Por otro lado, los usuarios, o no pagan por los servicios públicos que reciben o pagan lo mismo reciban más o menos servicios. Ciertamente, el contribuyente español financia con sus impuestos los servicios sanitarios y educativos, pero paga lo mismo consuma mucho o poco. Por eso, siempre quiere más y mejores servicios. Por eso, ofrecen mejores condiciones de calidad aparente nuestras escuelas, hospitales y universidades que la mayoría de nuestras casas. Hay muy poca relación entre el precio pagado y los servicios recibidos: somos el país europeo con menos tasas y precios públicos.
Esta combinación de malos incentivos de proveedores y usuarios es terrible. El usuario quiere siempre más y mejor, y el proveedor siempre está dispuesto a satisfacerle. El resultado es que tenemos un AVE a cada aldea y un sucedáneo de universidad en cada pueblo, todo ello de gran calidad aparente, masificados pero de baja calidad sustantiva: un estado tan grande como malo. El único límite a esa sobredimensión de lo público es el que establece la competencia entre departamentos y ministerios; pero se trata de un límite sujeto a grandes distorsiones. Al final, sobran caprichos (y no sólo ideológicos, como bien indican AVES y universidades), pero falta medicina preventiva (como vimos con el covid) o medios de defensa (como vemos con la guerra de Ucrania). La asignación de los recursos presupuestarios es miope y prevalecen los gastos más rentables desde un punto de vista electoral, mientras se relegan todos los que requieran un cierto grado de abstracción para apreciar su utilidad social.
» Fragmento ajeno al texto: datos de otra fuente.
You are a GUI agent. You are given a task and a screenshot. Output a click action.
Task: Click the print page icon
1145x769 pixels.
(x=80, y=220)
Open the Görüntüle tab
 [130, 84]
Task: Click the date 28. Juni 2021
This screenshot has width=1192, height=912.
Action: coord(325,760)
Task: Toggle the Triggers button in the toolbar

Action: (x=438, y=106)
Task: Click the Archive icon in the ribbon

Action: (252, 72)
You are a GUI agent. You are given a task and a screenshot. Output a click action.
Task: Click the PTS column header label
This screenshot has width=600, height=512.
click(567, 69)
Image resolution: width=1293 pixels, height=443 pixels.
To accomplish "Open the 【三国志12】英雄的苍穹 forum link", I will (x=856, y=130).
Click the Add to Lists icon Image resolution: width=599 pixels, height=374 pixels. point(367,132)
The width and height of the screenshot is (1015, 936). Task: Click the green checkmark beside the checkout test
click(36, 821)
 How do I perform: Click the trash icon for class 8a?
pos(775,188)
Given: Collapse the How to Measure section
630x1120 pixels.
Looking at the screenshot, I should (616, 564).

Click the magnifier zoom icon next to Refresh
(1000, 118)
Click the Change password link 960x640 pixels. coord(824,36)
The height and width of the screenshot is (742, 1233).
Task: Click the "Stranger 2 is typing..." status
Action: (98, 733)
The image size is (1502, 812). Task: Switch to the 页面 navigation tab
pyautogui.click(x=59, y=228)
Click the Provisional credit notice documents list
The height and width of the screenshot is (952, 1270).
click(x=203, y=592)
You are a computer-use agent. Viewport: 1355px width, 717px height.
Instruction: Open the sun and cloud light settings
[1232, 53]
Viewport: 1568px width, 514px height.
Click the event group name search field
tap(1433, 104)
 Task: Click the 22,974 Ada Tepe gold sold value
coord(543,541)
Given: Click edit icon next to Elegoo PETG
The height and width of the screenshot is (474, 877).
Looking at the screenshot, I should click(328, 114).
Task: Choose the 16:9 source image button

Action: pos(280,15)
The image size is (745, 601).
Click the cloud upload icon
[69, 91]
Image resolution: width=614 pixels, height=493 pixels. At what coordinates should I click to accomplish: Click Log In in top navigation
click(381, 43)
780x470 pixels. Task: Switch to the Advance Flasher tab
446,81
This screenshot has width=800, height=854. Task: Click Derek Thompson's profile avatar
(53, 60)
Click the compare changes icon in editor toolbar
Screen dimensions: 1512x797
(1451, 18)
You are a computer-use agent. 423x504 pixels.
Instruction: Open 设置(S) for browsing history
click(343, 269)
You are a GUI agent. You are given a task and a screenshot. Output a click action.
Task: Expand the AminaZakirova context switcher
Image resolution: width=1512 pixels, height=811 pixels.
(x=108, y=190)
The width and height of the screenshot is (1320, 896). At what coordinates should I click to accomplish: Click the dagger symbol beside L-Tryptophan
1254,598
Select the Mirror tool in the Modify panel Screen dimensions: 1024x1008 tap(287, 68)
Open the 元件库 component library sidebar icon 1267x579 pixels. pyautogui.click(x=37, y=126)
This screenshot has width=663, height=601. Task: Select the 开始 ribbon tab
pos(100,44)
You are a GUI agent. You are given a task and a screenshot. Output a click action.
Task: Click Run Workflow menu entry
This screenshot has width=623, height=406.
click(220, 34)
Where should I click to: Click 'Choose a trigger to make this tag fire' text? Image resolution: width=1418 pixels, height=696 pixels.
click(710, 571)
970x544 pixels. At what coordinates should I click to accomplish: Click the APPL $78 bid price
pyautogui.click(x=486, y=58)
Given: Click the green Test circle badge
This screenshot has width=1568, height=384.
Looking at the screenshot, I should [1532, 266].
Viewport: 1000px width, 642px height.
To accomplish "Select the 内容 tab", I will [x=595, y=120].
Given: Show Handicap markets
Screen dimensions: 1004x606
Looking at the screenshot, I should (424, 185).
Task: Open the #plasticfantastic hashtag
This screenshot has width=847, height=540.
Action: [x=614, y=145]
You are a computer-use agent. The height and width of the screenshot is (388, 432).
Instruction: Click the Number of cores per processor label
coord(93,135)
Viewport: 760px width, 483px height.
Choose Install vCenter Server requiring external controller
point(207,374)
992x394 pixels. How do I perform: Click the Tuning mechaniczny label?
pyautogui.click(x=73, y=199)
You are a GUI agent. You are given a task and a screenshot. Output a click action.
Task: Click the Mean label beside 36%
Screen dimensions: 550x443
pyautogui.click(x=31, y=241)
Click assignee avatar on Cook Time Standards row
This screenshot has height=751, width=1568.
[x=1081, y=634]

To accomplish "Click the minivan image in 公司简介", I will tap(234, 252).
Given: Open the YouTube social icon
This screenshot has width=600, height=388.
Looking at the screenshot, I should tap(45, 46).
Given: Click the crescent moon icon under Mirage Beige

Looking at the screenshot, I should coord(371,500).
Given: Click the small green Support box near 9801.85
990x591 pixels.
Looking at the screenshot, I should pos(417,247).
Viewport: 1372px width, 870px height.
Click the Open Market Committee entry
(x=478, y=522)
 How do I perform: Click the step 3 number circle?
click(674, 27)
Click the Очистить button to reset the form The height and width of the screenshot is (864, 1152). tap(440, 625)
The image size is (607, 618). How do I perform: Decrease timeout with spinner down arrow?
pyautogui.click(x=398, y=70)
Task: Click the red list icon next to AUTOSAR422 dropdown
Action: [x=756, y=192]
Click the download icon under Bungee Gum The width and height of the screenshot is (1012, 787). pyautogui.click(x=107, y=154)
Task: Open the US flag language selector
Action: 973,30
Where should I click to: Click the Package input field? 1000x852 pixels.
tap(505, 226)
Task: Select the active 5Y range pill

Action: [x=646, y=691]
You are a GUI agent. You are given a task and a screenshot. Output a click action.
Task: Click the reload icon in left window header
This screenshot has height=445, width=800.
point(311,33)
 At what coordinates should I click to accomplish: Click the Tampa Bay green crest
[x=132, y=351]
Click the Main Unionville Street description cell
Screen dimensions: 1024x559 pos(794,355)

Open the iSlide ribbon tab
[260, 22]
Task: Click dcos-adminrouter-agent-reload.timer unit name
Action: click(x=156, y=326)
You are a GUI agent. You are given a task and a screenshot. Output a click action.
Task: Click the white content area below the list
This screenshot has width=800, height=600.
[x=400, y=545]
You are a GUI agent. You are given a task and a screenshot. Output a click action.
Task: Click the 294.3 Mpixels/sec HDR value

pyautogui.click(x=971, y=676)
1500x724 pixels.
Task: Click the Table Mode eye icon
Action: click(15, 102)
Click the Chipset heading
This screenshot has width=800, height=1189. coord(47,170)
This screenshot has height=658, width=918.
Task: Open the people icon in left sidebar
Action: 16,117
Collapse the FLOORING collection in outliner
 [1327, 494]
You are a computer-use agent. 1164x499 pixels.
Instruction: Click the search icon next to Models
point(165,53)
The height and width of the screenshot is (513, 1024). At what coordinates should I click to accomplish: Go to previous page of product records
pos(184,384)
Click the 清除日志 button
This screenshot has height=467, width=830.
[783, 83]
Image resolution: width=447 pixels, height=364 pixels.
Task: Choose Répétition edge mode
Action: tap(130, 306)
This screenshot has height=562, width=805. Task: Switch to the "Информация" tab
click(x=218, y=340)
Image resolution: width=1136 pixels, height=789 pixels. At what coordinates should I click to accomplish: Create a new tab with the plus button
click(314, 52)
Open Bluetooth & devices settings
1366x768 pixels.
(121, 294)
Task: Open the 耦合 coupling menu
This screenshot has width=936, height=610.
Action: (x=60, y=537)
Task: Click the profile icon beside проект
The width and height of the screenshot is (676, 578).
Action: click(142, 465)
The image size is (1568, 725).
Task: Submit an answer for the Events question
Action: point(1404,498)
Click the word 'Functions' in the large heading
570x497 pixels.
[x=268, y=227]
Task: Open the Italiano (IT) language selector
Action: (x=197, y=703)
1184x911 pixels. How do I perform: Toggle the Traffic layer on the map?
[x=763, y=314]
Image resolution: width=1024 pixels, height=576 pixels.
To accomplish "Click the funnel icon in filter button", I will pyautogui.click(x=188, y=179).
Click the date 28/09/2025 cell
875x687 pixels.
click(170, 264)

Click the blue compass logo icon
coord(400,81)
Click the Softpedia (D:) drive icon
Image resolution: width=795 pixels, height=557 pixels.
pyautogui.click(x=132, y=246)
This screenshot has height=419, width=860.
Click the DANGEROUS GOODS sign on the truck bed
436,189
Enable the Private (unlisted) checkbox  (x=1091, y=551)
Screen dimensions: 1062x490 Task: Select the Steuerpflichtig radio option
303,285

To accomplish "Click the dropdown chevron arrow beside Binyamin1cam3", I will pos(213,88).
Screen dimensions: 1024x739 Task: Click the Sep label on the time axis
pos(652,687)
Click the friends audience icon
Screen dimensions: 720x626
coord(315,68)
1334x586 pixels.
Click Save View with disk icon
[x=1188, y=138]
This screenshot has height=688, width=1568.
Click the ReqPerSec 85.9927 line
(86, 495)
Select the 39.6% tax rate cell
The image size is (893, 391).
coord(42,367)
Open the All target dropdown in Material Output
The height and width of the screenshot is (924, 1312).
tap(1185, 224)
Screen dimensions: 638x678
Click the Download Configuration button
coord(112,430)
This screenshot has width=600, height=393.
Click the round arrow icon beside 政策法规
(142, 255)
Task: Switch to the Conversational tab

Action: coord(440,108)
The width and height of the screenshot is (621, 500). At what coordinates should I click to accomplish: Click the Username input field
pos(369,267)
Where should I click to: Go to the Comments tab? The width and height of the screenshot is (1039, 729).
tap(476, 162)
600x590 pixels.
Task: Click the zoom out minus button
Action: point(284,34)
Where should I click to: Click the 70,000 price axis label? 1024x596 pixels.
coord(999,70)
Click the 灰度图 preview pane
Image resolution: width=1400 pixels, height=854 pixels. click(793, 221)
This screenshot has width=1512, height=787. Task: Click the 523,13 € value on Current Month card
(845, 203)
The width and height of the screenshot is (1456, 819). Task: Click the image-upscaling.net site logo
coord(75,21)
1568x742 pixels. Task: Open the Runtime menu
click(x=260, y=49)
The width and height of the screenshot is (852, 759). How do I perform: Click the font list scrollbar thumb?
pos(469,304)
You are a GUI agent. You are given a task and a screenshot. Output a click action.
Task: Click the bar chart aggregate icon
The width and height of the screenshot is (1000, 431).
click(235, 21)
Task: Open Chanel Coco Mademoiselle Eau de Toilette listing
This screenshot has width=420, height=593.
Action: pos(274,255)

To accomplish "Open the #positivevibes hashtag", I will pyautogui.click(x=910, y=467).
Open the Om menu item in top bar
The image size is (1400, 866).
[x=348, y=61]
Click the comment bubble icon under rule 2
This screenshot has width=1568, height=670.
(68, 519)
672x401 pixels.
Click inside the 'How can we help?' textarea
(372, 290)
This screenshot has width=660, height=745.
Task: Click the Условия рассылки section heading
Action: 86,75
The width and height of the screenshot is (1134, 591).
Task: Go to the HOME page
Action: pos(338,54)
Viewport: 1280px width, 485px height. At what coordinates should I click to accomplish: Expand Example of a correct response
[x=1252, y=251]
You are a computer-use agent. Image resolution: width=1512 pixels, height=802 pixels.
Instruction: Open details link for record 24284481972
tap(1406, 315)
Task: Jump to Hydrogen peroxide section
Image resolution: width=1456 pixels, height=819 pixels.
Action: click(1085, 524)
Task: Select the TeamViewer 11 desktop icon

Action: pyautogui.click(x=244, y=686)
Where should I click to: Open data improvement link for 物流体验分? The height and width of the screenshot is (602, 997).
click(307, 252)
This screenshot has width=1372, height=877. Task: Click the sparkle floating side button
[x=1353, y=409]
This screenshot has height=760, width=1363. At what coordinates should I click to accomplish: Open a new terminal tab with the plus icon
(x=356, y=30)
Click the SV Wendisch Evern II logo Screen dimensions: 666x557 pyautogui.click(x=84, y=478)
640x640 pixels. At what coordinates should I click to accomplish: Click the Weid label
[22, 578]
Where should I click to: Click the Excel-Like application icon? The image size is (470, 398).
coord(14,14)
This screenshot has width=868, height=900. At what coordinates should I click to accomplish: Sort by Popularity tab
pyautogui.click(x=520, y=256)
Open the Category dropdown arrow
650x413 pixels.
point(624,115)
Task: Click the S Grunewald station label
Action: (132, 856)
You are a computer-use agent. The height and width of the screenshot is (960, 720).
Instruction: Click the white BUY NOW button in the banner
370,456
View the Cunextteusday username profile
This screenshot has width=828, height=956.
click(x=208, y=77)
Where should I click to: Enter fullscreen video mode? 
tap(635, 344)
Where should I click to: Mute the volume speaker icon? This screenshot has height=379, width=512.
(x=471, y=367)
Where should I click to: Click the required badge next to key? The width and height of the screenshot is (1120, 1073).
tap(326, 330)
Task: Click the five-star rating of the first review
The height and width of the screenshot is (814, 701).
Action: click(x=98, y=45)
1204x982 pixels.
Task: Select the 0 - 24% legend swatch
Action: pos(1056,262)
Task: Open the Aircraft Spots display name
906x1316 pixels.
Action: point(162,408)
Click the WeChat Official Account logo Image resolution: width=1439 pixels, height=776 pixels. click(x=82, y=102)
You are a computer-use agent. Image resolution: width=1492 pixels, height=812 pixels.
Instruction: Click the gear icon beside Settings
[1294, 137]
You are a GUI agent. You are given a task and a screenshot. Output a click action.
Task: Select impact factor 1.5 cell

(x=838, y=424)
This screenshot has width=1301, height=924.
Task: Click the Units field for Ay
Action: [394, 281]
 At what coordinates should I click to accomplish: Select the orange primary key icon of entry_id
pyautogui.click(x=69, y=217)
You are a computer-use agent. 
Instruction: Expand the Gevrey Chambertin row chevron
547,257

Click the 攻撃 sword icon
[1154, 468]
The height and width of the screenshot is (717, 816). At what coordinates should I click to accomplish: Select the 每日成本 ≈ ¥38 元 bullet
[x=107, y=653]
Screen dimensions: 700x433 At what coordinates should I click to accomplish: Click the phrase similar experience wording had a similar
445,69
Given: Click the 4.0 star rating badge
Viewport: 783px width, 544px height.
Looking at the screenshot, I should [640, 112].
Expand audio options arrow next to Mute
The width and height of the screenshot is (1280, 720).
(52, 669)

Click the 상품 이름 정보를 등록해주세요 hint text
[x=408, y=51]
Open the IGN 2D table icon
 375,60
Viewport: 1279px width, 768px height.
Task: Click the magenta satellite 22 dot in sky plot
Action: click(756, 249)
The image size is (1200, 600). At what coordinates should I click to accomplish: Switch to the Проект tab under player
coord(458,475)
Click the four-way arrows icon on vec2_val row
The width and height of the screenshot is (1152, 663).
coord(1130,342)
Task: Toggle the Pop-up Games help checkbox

En ese contexto, los recortes en tiempo de crisis presupuestaria son sólo una solución momentánea, que además, a menudo empeora la asignación de recursos, pues los recortes siguen un patrón estratégico: no se recorta lo prescindible sino lo que genera menos oposición. Ha sido obvio en Cataluña, donde sucesivos gobiernos nacionalistas han recortado drásticamente en sanidad y educación a la vez que multiplicaban el gasto en propaganda y agitación identitaria.
Para tener efectos duraderos, la reducción de gasto debe ir acompañada de cambios radicales en los incentivos de proveedores y usuarios. Es esencial recuperar y extender las tasas y peajes; pero estos precios explícitos colisionan con el carácter público del correspondiente servicio. Por ello, a menudo han de representar sólo un papel moderador, lo que pone en primer plano el precio implícito que proporciona la libertad de elección: cuando el usuario elige escuela u hospital, sacrifica alternativas, y ese “coste de oportunidad” funciona entonces como un precio. Sobre todo, se puede usar para someter a competencia y disciplinar a los proveedores.
Todo lo anterior son apenas ejemplos esquemáticos de una realidad multiforme y compleja; pero ponen de relieve dos hechos: ante la inminente crisis presupuestaria, resulta insólita la queja de que gastamos “demasiado poco”, pero tampoco basta con practicar recortes. Es preciso cambiar los incentivos para asegurar que el gasto público sea más sostenible y menos ineficiente.